I’m realizing now the things I didn’t pick up on then. Like Topanga? She’s hot! (Now those “I wanna bang-a Topanga” t-shirts finally make sense.) I remembered her being more dorky than that, more like Corey. She is instead very stereotypically a teenage female; emotional, trendy, and doubtful. In the last episode she’s the first one to cry, hug Mr. Feeny and leave. Also, Mr. Feeny is kind of an asshole. He’s a wise meanie, and effectively teaches the gang of youth life lessons as he follows them from being their teacher to the principal to eventually following them to college and marrying the dean—oh, and he chaperones their senior prom, too, of course. His slightly British accent and stodgy frame make him the clear stuffy academic mentor, to eleven year olds just as to adult college students.
The closest thing Boy Meets World gets to any kind of sex discussion before the college years is in the season five episode “Prom-ises Prom-ises,” in which Cory and Topanga come close to consummating their relationship in a hotel room after the prom. (They decide they aren’t ready yet, especially after a switch-up between the Cory/Topanga room and the neighboring room which houses Cory’s parents.) I don’t know if that episode counts, though, because it wasn’t actually allowed to air—“mature subject matter” was deemed inappropriate by Disney. In that episode Topanga stereotypically will only go all the way if everything is “exactly perfect” and Cory stereotypically doesn’t care at all about perfection, but tries very hard to make everything exactly perfect so that Topanga will do it. I don’t believe the word “sex” is ever spoken in the episode, either.

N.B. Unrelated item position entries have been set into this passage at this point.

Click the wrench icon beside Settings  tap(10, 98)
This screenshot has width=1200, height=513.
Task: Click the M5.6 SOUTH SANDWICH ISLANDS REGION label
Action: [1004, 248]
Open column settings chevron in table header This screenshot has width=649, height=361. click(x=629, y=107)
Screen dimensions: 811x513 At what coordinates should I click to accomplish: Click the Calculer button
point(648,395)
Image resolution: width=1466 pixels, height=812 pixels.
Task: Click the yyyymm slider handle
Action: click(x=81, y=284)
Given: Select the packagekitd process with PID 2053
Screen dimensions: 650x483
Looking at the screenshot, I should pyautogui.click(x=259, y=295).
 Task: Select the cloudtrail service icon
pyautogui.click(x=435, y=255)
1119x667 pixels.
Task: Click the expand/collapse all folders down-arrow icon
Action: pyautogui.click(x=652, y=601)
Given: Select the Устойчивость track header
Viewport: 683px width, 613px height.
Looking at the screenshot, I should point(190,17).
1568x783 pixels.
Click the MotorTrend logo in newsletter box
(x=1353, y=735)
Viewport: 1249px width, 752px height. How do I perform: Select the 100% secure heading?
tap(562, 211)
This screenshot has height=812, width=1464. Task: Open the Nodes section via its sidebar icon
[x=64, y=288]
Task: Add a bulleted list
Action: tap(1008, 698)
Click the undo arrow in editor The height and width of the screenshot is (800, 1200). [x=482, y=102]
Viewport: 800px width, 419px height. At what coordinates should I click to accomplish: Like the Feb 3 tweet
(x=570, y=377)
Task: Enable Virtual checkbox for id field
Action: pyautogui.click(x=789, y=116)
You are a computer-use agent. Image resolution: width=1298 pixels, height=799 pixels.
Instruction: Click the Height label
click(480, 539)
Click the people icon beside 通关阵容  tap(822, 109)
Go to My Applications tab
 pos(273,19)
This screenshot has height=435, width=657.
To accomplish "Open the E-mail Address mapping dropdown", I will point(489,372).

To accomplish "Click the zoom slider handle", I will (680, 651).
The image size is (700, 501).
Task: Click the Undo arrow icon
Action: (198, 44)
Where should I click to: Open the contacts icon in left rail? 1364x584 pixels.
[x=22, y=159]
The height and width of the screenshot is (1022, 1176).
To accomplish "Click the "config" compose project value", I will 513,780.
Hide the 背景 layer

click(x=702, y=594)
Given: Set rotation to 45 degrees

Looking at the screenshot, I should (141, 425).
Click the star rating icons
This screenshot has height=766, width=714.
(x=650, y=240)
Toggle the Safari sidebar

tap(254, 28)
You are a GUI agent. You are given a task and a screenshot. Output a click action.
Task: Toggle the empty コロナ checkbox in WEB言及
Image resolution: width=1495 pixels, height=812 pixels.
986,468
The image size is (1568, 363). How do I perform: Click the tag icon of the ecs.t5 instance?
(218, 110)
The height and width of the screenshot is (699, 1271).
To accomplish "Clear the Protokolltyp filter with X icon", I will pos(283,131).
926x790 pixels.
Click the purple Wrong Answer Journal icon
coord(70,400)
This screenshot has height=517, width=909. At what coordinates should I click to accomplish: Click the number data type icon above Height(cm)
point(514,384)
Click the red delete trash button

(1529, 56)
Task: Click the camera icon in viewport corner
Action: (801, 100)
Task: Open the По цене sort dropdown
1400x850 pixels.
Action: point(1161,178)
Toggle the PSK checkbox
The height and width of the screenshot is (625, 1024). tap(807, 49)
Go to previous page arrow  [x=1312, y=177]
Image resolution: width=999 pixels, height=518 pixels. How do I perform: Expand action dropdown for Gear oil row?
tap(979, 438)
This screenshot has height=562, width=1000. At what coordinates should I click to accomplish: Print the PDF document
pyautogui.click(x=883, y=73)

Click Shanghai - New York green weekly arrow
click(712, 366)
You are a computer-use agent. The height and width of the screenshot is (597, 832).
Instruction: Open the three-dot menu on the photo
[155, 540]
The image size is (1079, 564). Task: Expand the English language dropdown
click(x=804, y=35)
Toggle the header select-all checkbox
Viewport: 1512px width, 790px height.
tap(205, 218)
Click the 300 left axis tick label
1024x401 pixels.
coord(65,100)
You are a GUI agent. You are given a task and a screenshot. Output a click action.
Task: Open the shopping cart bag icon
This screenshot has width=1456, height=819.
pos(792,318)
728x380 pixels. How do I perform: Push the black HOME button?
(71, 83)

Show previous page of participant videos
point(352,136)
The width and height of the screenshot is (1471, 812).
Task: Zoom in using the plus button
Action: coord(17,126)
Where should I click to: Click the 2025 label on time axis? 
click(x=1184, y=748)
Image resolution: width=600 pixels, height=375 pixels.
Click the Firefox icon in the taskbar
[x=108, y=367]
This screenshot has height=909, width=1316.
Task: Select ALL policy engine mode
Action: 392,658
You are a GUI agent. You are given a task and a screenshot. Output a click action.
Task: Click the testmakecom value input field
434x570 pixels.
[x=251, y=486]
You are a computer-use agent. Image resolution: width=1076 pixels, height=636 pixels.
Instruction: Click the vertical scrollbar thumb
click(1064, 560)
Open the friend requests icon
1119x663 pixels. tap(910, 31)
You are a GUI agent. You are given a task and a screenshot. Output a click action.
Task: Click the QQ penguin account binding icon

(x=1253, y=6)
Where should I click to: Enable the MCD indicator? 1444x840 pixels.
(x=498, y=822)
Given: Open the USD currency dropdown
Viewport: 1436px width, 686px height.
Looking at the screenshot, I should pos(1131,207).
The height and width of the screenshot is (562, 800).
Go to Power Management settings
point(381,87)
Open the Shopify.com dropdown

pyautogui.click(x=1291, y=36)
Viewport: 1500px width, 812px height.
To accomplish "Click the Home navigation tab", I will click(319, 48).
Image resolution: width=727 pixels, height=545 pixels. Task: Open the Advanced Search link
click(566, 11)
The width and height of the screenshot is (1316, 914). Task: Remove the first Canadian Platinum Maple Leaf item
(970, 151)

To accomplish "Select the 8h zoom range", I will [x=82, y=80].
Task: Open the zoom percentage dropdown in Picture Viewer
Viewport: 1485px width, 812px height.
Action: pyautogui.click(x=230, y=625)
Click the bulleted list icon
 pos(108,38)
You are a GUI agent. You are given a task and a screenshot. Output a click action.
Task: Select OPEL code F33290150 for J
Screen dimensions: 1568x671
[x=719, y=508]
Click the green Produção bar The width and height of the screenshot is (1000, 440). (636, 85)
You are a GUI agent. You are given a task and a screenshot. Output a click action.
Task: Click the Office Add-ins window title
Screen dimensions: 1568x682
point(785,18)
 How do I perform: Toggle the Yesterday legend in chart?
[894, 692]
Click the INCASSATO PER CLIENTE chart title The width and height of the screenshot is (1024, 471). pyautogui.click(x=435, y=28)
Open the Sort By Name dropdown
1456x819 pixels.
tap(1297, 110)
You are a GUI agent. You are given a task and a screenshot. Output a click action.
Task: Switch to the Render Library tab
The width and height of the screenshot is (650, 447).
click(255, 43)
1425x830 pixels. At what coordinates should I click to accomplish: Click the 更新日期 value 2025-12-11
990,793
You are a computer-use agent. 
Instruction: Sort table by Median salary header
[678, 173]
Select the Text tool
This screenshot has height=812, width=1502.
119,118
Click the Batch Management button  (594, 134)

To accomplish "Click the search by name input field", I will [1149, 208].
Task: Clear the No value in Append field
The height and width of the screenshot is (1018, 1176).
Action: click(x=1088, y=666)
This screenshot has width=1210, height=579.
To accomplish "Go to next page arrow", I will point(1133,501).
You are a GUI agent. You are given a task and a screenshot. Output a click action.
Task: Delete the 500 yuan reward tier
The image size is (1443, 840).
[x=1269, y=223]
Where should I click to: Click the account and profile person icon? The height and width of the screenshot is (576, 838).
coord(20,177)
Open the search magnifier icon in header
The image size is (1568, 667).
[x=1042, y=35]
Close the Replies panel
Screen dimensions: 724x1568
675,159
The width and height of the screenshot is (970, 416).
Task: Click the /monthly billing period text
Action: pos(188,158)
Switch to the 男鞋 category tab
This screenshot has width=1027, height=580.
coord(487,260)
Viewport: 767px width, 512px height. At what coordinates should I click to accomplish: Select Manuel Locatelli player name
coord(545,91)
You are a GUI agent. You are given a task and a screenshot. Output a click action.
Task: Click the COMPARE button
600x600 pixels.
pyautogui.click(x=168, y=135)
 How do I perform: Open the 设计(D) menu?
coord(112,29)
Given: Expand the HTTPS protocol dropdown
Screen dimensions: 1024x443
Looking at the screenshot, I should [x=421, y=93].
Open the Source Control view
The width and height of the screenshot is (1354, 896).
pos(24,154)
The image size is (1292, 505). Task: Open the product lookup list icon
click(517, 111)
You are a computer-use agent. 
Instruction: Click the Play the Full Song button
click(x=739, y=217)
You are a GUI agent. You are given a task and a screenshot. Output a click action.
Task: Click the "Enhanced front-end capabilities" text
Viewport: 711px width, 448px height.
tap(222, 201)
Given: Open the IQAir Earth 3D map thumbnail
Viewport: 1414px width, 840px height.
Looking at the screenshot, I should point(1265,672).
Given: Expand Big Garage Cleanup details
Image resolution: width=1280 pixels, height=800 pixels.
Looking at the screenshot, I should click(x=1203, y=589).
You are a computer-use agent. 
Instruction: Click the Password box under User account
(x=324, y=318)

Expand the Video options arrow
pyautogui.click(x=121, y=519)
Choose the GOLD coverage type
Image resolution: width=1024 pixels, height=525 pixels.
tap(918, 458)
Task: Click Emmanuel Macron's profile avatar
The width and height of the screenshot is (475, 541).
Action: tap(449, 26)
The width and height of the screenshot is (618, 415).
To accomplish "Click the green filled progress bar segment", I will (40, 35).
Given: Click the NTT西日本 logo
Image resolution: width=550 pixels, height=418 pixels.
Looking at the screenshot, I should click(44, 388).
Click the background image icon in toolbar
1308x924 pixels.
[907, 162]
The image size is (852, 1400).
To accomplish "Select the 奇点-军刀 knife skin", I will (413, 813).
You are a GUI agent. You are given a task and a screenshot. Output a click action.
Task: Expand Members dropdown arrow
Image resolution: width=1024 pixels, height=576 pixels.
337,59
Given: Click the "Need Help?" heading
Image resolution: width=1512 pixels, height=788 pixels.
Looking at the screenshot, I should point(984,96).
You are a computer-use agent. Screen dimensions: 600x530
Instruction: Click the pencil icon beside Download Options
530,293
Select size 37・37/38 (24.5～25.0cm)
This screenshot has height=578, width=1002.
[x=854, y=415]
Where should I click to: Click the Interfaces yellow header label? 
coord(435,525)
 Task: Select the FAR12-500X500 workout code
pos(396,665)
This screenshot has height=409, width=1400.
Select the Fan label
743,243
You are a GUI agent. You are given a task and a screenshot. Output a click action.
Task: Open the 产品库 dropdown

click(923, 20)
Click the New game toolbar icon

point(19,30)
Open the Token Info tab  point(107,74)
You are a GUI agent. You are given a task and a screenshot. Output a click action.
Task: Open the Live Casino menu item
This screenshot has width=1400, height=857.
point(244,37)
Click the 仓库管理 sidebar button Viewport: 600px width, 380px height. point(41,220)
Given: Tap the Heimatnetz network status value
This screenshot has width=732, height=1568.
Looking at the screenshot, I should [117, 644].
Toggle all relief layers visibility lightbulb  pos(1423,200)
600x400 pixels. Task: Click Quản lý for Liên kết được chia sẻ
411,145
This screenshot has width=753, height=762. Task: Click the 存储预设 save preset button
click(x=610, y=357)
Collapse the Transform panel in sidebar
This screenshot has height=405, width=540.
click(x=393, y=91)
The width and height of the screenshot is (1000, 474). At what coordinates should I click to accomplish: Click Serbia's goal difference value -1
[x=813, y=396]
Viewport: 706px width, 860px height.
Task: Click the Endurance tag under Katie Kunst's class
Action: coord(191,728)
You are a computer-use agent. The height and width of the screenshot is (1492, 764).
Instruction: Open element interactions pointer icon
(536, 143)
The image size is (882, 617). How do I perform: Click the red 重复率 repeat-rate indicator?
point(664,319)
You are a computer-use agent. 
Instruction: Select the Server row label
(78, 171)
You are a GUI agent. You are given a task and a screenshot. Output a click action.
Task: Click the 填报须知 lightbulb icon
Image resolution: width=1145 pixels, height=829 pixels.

Cory’s dad gives vague advice about it, but only goes so far as to say “something can happen in a minute that can affect you for the rest of your life.” There is an extended scene at the check-in counter of the hotel in which Cory and the hotel manager have a not-so-subtle coded conversation about it, replacing the word “tired” for sex. And then, once he finally does get a room, a mix up involving his parents trying to have a romantic night together one door down lands Cory walking in on his mother in a slinky nighty and his father walking in on Topanga. So while it is not as straight-forward as Secret Life of the American Teenager’s have sex get pregnant result, it does say that trying to have sex too soon will result in every teenager’s nightmare of knowing too much about their parent’s sex life—and having your parents know too much about your attempts at having one of your own. Oh yeah, and there is the whole thing with Cory’s parents being at the hotel in the first place to celebrate the fact that his mom is pregnant again, which does remind everyone about how sex leads to pregnancy. (He also reminds Cory of what he said earlier, about “what happens in one minute can change the rest of your life.”) That episode does deal with teenage sex, but it didn’t air with TGIF, only later in syndication.
Later on the gang all go to college together. Cory and Topanga get engaged and eventually marry, but first they try living together, and that’s when sex—and the fact that they’re waiting until imminent marriage—is talked about. (But they still avoid saying it) Well, Cory talks about it, and complains in his usual neurotic-but-funny way about how they’re not having it. Like in this clip:
So yes, even though they have been “in a relationship for 17 years,” they haven’t even… what’s the proper way to say this… gone beyond kissing? They definitely do not have sex. But it is clear that Cory wants to. And Topanga starts looking like the cruel one, like she’s withholding it from him in order to control him. The show has the characters save themselves for marriage in order to keep from offending anyone, but they nod to stereotypes of men wanting it to the point of madness. It’s kind of contradictory, and seems unfortunately for Cory’s already shaky wellbeing. Cory seems to be physically impaired because he isn’t getting any, or at least like he feels that way. Which is just, kind of, sad.